So that the copy matches the original, write out every entry exactly.

### Records from a data collection
- - - - - - -

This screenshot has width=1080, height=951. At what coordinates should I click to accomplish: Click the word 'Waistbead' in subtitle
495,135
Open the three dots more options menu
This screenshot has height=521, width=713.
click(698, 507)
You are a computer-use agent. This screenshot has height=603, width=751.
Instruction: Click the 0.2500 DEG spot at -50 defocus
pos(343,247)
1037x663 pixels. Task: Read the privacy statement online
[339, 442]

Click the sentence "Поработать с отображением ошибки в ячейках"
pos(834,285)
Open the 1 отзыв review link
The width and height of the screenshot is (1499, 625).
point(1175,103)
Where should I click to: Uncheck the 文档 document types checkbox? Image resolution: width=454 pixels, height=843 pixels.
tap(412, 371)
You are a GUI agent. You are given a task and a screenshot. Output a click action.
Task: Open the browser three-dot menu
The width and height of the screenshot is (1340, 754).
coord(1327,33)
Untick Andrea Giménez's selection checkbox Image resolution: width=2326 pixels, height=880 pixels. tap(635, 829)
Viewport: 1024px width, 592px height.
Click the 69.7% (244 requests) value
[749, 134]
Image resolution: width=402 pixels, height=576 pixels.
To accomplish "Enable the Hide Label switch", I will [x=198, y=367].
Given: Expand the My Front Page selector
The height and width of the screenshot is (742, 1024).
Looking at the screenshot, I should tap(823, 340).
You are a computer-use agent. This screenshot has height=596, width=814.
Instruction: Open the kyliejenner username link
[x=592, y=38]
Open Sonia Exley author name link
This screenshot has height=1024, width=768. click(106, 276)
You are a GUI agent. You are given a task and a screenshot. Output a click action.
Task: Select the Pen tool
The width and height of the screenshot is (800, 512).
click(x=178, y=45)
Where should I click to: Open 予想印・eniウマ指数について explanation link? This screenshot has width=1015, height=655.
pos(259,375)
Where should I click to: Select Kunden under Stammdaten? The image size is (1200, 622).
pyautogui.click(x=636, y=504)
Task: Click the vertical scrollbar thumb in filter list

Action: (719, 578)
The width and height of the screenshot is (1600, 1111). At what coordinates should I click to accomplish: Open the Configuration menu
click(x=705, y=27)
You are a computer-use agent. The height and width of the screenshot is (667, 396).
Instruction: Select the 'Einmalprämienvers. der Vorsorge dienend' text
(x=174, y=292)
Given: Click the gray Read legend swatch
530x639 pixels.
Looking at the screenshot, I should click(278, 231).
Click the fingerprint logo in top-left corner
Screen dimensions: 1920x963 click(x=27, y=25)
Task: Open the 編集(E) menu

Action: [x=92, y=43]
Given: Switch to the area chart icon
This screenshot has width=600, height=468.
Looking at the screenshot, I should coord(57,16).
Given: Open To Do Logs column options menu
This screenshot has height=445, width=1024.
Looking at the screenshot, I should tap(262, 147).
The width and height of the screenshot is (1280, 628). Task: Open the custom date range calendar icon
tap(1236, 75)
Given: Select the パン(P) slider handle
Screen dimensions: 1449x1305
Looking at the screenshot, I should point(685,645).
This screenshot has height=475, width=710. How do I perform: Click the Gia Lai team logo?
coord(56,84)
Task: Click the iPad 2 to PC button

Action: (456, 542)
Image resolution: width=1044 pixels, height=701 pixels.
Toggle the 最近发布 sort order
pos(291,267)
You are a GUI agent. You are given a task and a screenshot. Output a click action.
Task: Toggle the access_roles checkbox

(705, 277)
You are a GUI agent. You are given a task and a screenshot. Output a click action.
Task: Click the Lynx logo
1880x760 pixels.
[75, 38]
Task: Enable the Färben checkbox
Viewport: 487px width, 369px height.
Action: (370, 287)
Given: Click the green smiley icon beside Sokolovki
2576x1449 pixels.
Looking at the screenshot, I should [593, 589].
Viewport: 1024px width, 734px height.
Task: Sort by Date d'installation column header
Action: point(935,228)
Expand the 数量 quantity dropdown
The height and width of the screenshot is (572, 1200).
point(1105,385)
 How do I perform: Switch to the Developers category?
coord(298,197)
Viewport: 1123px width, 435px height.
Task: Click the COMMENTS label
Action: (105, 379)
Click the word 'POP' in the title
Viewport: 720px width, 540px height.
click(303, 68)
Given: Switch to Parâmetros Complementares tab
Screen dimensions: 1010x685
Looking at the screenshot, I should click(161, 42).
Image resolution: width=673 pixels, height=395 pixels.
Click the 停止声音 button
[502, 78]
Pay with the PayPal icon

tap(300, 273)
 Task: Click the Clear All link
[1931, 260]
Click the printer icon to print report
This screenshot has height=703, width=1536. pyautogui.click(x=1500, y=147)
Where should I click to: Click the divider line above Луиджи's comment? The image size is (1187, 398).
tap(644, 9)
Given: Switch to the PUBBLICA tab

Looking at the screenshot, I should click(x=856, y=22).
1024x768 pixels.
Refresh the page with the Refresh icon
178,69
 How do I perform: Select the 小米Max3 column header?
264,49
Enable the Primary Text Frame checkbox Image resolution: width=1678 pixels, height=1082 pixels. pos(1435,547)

- - - - - - -

### Answer to this exercise
This screenshot has width=1080, height=951. At what coordinates should I click to accomplish: Click the word 'Waistbead' in subtitle
495,135
Open the three dots more options menu
This screenshot has height=521, width=713.
click(698, 507)
You are a computer-use agent. This screenshot has height=603, width=751.
Instruction: Click the 0.2500 DEG spot at -50 defocus
pos(343,247)
1037x663 pixels. Task: Read the privacy statement online
[339, 442]

Click the sentence "Поработать с отображением ошибки в ячейках"
pos(834,285)
Open the 1 отзыв review link
The width and height of the screenshot is (1499, 625).
point(1175,103)
Where should I click to: Uncheck the 文档 document types checkbox? Image resolution: width=454 pixels, height=843 pixels.
tap(412, 371)
You are a GUI agent. You are given a task and a screenshot. Output a click action.
Task: Open the browser three-dot menu
The width and height of the screenshot is (1340, 754).
coord(1327,33)
Untick Andrea Giménez's selection checkbox Image resolution: width=2326 pixels, height=880 pixels. tap(635, 829)
Viewport: 1024px width, 592px height.
Click the 69.7% (244 requests) value
[749, 134]
Image resolution: width=402 pixels, height=576 pixels.
To accomplish "Enable the Hide Label switch", I will [x=198, y=367].
Given: Expand the My Front Page selector
The height and width of the screenshot is (742, 1024).
Looking at the screenshot, I should tap(823, 340).
You are a computer-use agent. This screenshot has height=596, width=814.
Instruction: Open the kyliejenner username link
[x=592, y=38]
Open Sonia Exley author name link
This screenshot has height=1024, width=768. click(106, 276)
You are a GUI agent. You are given a task and a screenshot. Output a click action.
Task: Select the Pen tool
The width and height of the screenshot is (800, 512).
click(x=178, y=45)
Where should I click to: Open 予想印・eniウマ指数について explanation link? This screenshot has width=1015, height=655.
pos(259,375)
Where should I click to: Select Kunden under Stammdaten? The image size is (1200, 622).
pyautogui.click(x=636, y=504)
Task: Click the vertical scrollbar thumb in filter list

Action: (719, 578)
The width and height of the screenshot is (1600, 1111). At what coordinates should I click to accomplish: Open the Configuration menu
click(x=705, y=27)
You are a computer-use agent. The height and width of the screenshot is (667, 396).
Instruction: Select the 'Einmalprämienvers. der Vorsorge dienend' text
(x=174, y=292)
Given: Click the gray Read legend swatch
530x639 pixels.
Looking at the screenshot, I should click(278, 231).
Click the fingerprint logo in top-left corner
Screen dimensions: 1920x963 click(x=27, y=25)
Task: Open the 編集(E) menu

Action: [x=92, y=43]
Given: Switch to the area chart icon
This screenshot has width=600, height=468.
Looking at the screenshot, I should coord(57,16).
Given: Open To Do Logs column options menu
This screenshot has height=445, width=1024.
Looking at the screenshot, I should tap(262, 147).
The width and height of the screenshot is (1280, 628). Task: Open the custom date range calendar icon
tap(1236, 75)
Given: Select the パン(P) slider handle
Screen dimensions: 1449x1305
Looking at the screenshot, I should point(685,645).
This screenshot has height=475, width=710. How do I perform: Click the Gia Lai team logo?
coord(56,84)
Task: Click the iPad 2 to PC button

Action: (456, 542)
Image resolution: width=1044 pixels, height=701 pixels.
Toggle the 最近发布 sort order
pos(291,267)
You are a GUI agent. You are given a task and a screenshot. Output a click action.
Task: Toggle the access_roles checkbox

(705, 277)
You are a GUI agent. You are given a task and a screenshot. Output a click action.
Task: Click the Lynx logo
1880x760 pixels.
[75, 38]
Task: Enable the Färben checkbox
Viewport: 487px width, 369px height.
Action: (370, 287)
Given: Click the green smiley icon beside Sokolovki
2576x1449 pixels.
Looking at the screenshot, I should [593, 589].
Viewport: 1024px width, 734px height.
Task: Sort by Date d'installation column header
Action: point(935,228)
Expand the 数量 quantity dropdown
The height and width of the screenshot is (572, 1200).
point(1105,385)
 How do I perform: Switch to the Developers category?
coord(298,197)
Viewport: 1123px width, 435px height.
Task: Click the COMMENTS label
Action: (105, 379)
Click the word 'POP' in the title
Viewport: 720px width, 540px height.
click(303, 68)
Given: Switch to Parâmetros Complementares tab
Screen dimensions: 1010x685
Looking at the screenshot, I should click(161, 42).
Image resolution: width=673 pixels, height=395 pixels.
Click the 停止声音 button
[502, 78]
Pay with the PayPal icon

tap(300, 273)
 Task: Click the Clear All link
[1931, 260]
Click the printer icon to print report
This screenshot has height=703, width=1536. pyautogui.click(x=1500, y=147)
Where should I click to: Click the divider line above Луиджи's comment? The image size is (1187, 398).
tap(644, 9)
Given: Switch to the PUBBLICA tab

Looking at the screenshot, I should click(x=856, y=22).
1024x768 pixels.
Refresh the page with the Refresh icon
178,69
 How do I perform: Select the 小米Max3 column header?
264,49
Enable the Primary Text Frame checkbox Image resolution: width=1678 pixels, height=1082 pixels. pos(1435,547)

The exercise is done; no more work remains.